When Daniil Dubov advanced his queen’s pawn in Batumi last month, he might as well have chewed the head off a bat and set fire to the board. For diehard chess fans, it was a true rock’n’roll moment, still more transgressive for being done in a team event on behalf of Mother Russia. The 23-year-old had just come from a grotty performance at his previous event. ‘They asked me to calm down and not play some ridiculous lines,’ he said with a grin.
His brazen sacrifice is steeped in history. In 1918, Frank Marshall unleashed the related gambit with 8… d5 against José Raúl Capablanca. Never mind that he was not the first to try it, and that Capablanca won the game: Marshall’s concept was vindicated in the long run. In 2019, that gambit bears his name and is universally respected. Indeed, experts playing White often prevent their opponents from using it. For example, Kasparov deployed the ‘Anti-Marshall’ move with 8 a4 three times against Short in their 1993 World Championship match.
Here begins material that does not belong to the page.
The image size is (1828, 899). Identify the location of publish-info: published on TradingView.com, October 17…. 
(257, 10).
Dubov, as Black, was faced with the same Anti-Marshall. The move 8 a4 threatens to dismantle the queenside, so advancing the queen’s pawn à la Marshall is out of the question. Well, that’s what they want you to think. So there were whoops and cheers when Dubov stuck it to the man and did it anyway.
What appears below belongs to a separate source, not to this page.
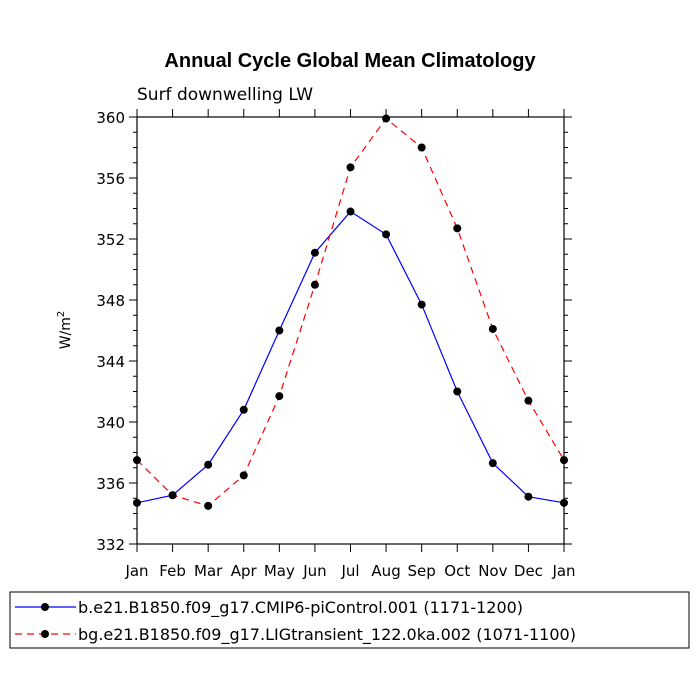  What do you see at coordinates (172, 571) in the screenshot?
I see `x-tick-label: Feb` at bounding box center [172, 571].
The gambit was dynamite, but no doubt Dubov had tested it extensively and knew perfectly well what he was playing with. His research was perhaps inspired by another innovation from 2007, when a young Polish player Grzegorz Gajewski concocted his own similar gambit. That spectacular game is worth giving in full:
Viktor Kuznetsov–Grzegorz Gajewski
1 e4 e5 2 Nf3 Nc6 3 Bb5 a6 4 Ba4 Nf6 5 O-O Be7 6 Re1 b5 7 Bb3 d6 8 c3 O-O 9 h3 Na5 10 Bc2 d5 11 exd5 e4 12 Ng5 Nxd5 13 Nxe4 f5 14 Ng3 f4 15 Ne4 f3 16 d4 fxg2 17 Ng3 Qd6 18 Be4 Bb7 19 Nf5 Rxf5 20 Bxf5 Rf8 21 Re6 Rxf5 22 Rxd6 Bxd6 23 a4 Bg3 24 f3 Bf4 25 axb5 Bxc1 26 Rxa5 Nf4 27 Qe1 Bxf3 28 bxa6 Nxh3+ 29 Kh2 Bf4+ 30 Kxh3 g1=N+ 31 Qxg1 Rxa5 White resigns
Jonas Buhl Bjerre–Daniil Dubov
European Team Championship, October 2019
1 e4 e5 2 Nf3 Nc6 3 Bb5 a6 4 Ba4 Nf6 5 O-O Be7 6 Re1 b5 7 Bb3 O-O 8 a4 Instead 8 c3 d5 is the Marshall Attack 8…d5 Dubov’s gambit. Already there is a bewildering choice: 9 Bxd5 Nxd5 10 exd5 Nd4 11 Nxe5 Bb7 or 9 axb5 dxe4 10 bxc6 exf3 11 Qxf3 e4 both give Black good play. 9 exd5 Na5 10 Nxe5 Nxb3 11 cxb3 White would like to play 11 Nc6, but 11… Bg4! is a strong riposte. 12 f3 Bc5+ 13 d4 Nxd4!! is complex but ultimately good for Black. 11… Bb7 12 Nc6 Bxc6 13 dxc6 Bc5 14 d3 (see diagram) 14 d4 was better, returning a pawn to expedite development. 14… Bxf2+! 15 Kxf2 Qd4+ 16 Be3? A decisive error. White could walk a tightrope to the draw with 16 Kg3. 16… Ng4+ 17 Kf3 Nxe3 18 Rxe3 Rae8 19 Re2 19 Qd2 Rxe3+ 20 Qxe3 Qxb2 21 Ra3 b4! embarrasses the rook. 19… Qf6+ 20 Kg3 g5! 21 Rf2 Qd6+ 22 Kh3 Qh6+ 23 Kg4 Qh4+ White resigns (in view of 24 Kf5 f6 with Re8-e5 mate to follow).